= Work instruction =
The lines from the start of the records through the one containing "The image size is (936, 470)." are to be restated word for word; please include both ends.

= Dataset records =

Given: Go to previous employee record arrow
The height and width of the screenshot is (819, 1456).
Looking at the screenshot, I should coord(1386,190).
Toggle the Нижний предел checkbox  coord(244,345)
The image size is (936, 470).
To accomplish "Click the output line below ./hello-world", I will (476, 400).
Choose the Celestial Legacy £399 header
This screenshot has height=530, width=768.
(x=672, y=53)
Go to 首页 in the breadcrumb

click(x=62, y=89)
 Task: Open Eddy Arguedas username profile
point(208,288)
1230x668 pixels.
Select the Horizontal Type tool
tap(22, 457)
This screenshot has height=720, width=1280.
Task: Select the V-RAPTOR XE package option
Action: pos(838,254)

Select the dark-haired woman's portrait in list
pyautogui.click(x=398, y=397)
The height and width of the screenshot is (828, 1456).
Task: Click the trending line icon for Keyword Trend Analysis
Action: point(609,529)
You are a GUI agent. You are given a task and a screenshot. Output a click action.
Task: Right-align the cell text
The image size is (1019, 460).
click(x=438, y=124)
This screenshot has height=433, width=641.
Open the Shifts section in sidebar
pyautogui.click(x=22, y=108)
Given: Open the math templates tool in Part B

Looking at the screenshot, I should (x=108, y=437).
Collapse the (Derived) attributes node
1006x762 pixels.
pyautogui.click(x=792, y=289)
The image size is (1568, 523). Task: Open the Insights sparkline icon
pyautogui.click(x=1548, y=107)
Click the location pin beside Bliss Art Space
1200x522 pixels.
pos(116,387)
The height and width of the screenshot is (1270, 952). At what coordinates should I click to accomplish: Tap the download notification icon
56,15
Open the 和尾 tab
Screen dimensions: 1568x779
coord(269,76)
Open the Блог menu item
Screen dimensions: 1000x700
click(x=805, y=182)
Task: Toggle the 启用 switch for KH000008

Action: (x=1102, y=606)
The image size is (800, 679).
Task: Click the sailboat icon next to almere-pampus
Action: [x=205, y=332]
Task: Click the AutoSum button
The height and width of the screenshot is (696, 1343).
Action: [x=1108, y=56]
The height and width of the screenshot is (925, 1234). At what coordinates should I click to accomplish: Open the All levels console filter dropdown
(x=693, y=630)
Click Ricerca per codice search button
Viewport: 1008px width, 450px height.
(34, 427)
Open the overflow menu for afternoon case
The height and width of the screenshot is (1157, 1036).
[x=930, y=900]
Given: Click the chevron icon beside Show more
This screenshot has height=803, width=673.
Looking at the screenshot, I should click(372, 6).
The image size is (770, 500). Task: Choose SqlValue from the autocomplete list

= Finished exercise =
Given: Go to previous employee record arrow
The height and width of the screenshot is (819, 1456).
Looking at the screenshot, I should coord(1386,190).
Toggle the Нижний предел checkbox  coord(244,345)
The image size is (936, 470).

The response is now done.